|
ALEXANDERTJE
Het pleintje was een grijs en onopvallend pleintje. Zelfs de rust was er onopvallend. Wanneer de stilte er verbroken werd — hetgeen slechts zelden gebeurde — luisterde men naar het voorbijgaand geluid, doch de stilte, die nadien weer inviel, werd niet opgemerkt. — Misschien heeft ook de stilte een weinig ruimte noodig om herkend te worden.
Van ruimte kon men er echter niet spreken. Men moest over het gedecoreerde optimisme van een stadsbestuur beschikken, of vertrouwd zijn met het redelooze droomen van levens, die alles ontberen, om hier, waar een smal straatje slechts flauw en noodeloos uitpuilde, zoo weidsch van pleintje te kunnen gewagen.

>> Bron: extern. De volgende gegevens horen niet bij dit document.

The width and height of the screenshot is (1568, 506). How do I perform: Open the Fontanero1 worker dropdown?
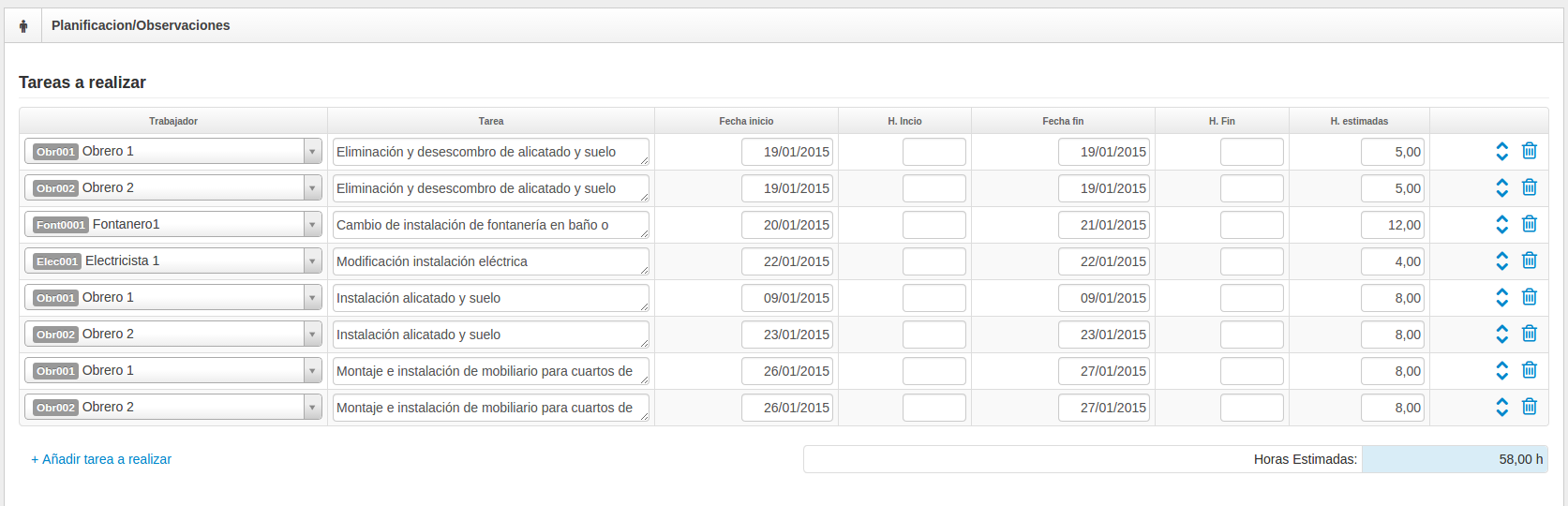pyautogui.click(x=173, y=224)
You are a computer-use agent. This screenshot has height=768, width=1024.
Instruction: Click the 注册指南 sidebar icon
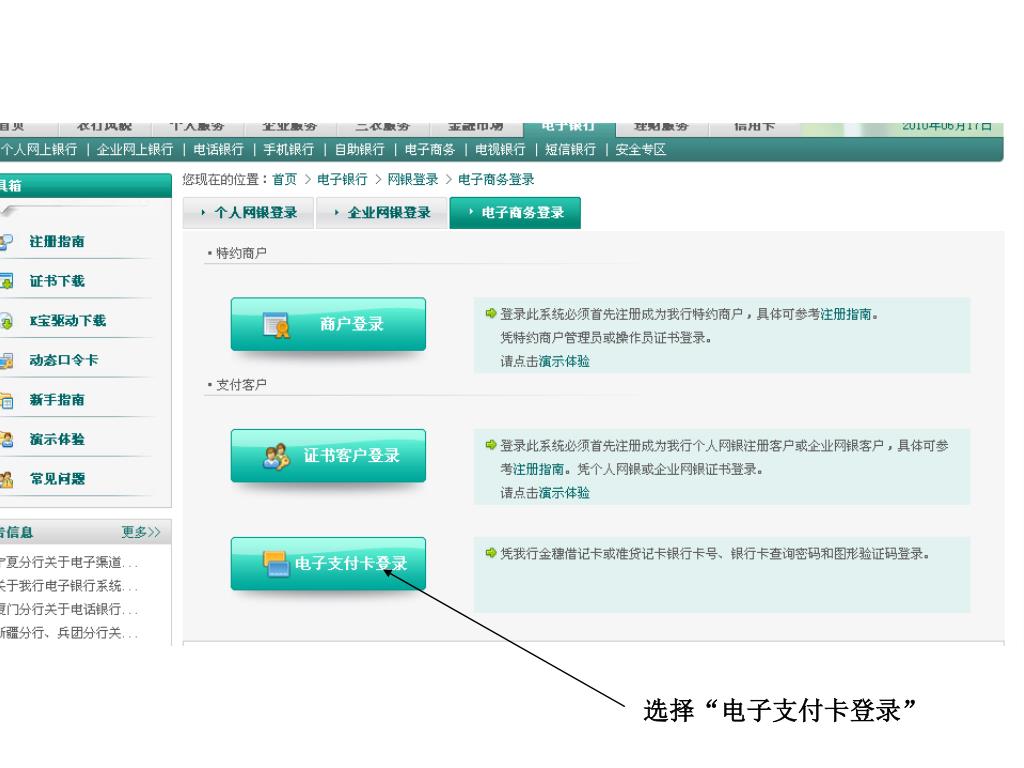7,242

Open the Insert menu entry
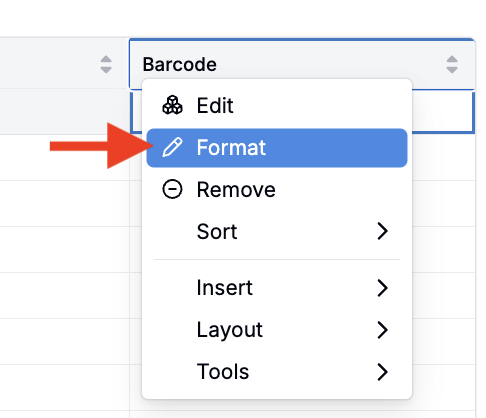(277, 288)
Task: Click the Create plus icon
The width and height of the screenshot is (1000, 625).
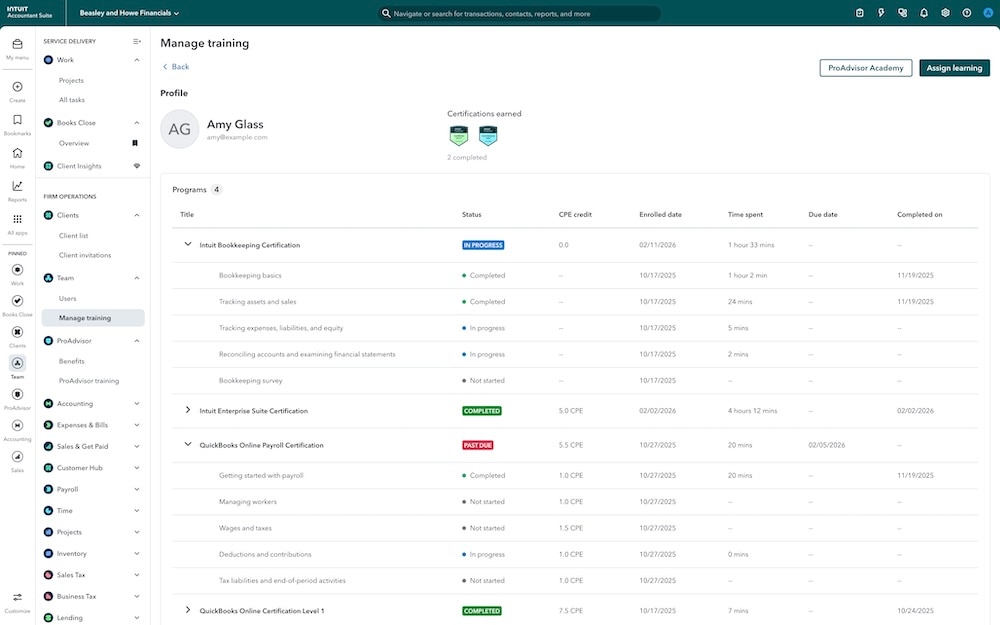Action: pyautogui.click(x=17, y=90)
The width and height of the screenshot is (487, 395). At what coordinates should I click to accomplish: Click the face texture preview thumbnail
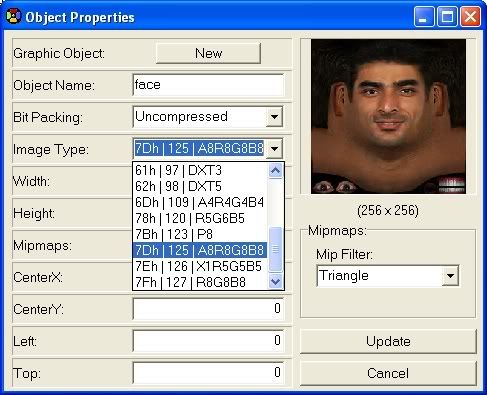pyautogui.click(x=388, y=116)
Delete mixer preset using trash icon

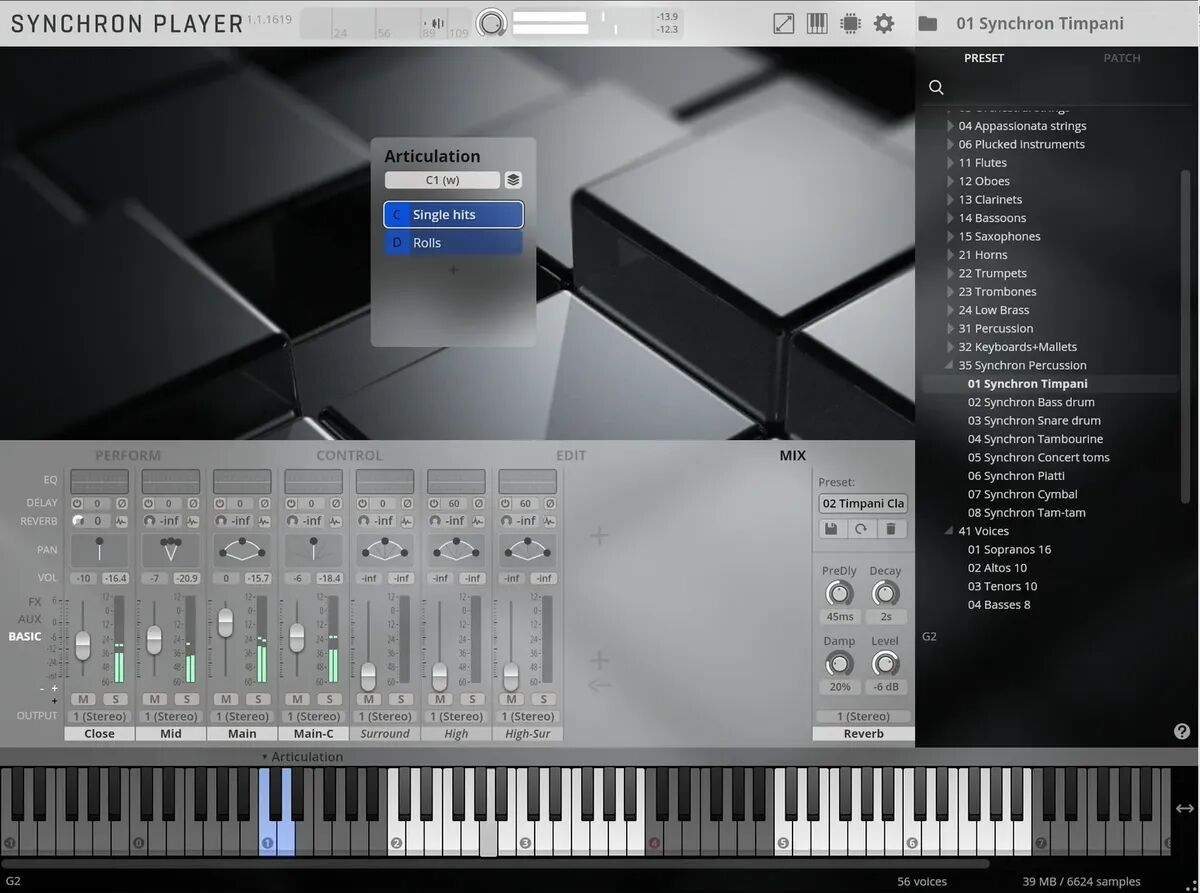tap(892, 529)
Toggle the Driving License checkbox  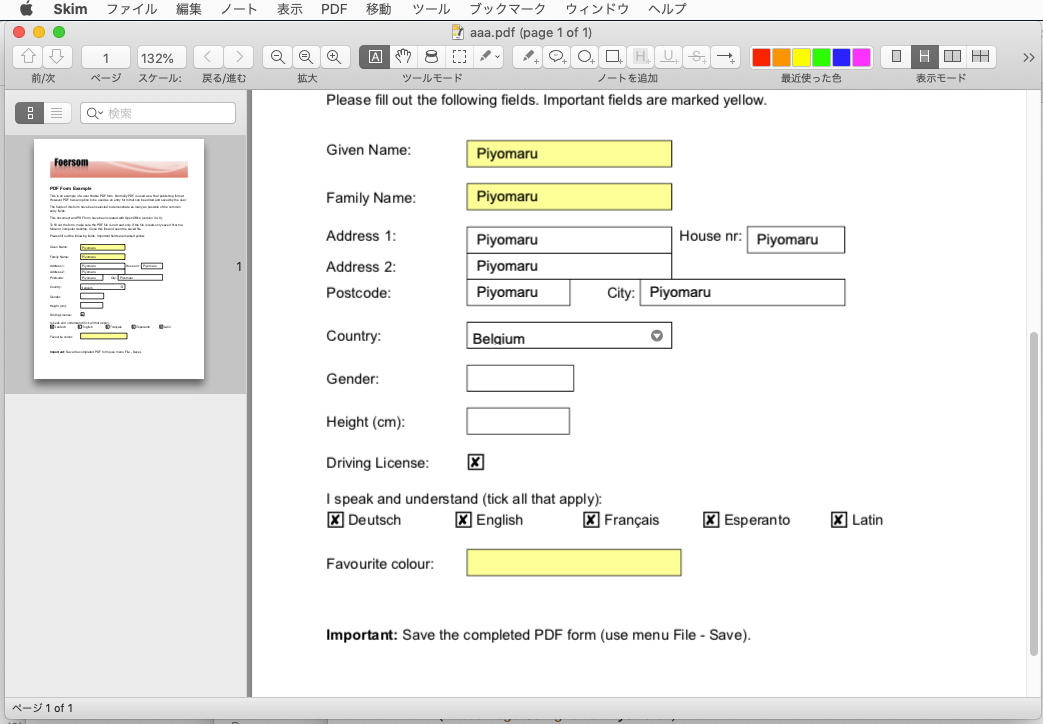(474, 461)
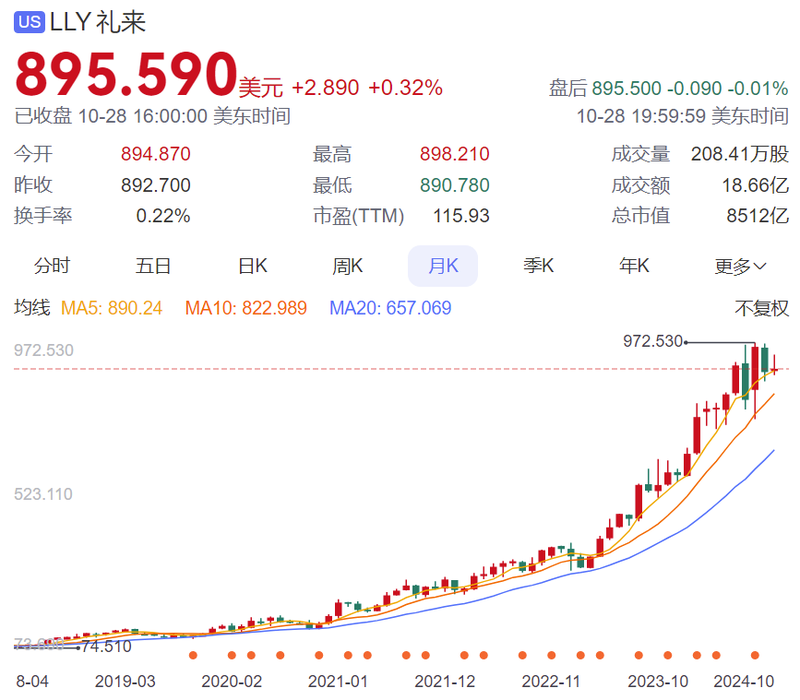Switch to the 分时 intraday chart tab
Viewport: 800px width, 700px height.
(53, 266)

,,Een eenigszins cynische vorm van philanthropie”, expliceerde eens mijn vriend; doch déze verklaring zouden de bewoners zelf vijandig hebben afgewezen. Ten eerste, omdat ,,wij-van-dit-pleintje geen philanthropie behoeven”, en ten tweede, omdat voor diezelfde ,,wij-van-het-pleintje" het woord cynisch een begrip was, waaraan zij geen enkelen inhoud konden verbinden.
Men kon evenwel veilig aannemen, dat het nauwelijks tot hun bewustzijn was doorgedrongen, dat hun levensoord met ,,pleintje” werd aangeduid, zóó weinig beantwoordde de werkelijkheid aan datgene, wat dit woord voor den geest roept. Dit tweede lid van den naam was precies zoo dood en zonder inhoud gebleven als het eerste: Broekbeen. De bewoners accepteerden ,,Broekbeenpleintje” zooals Alexander als vijfjarig jongetje het sterven van zijn zusje had geaccepteerd: hij was nooit verwonderd geweest over haar leven, hij was ook nauwelijks verwonderd over haar dood. Alles behoorde tot ,,de orde van den dag”, of ging er snel en onopvallend toe over.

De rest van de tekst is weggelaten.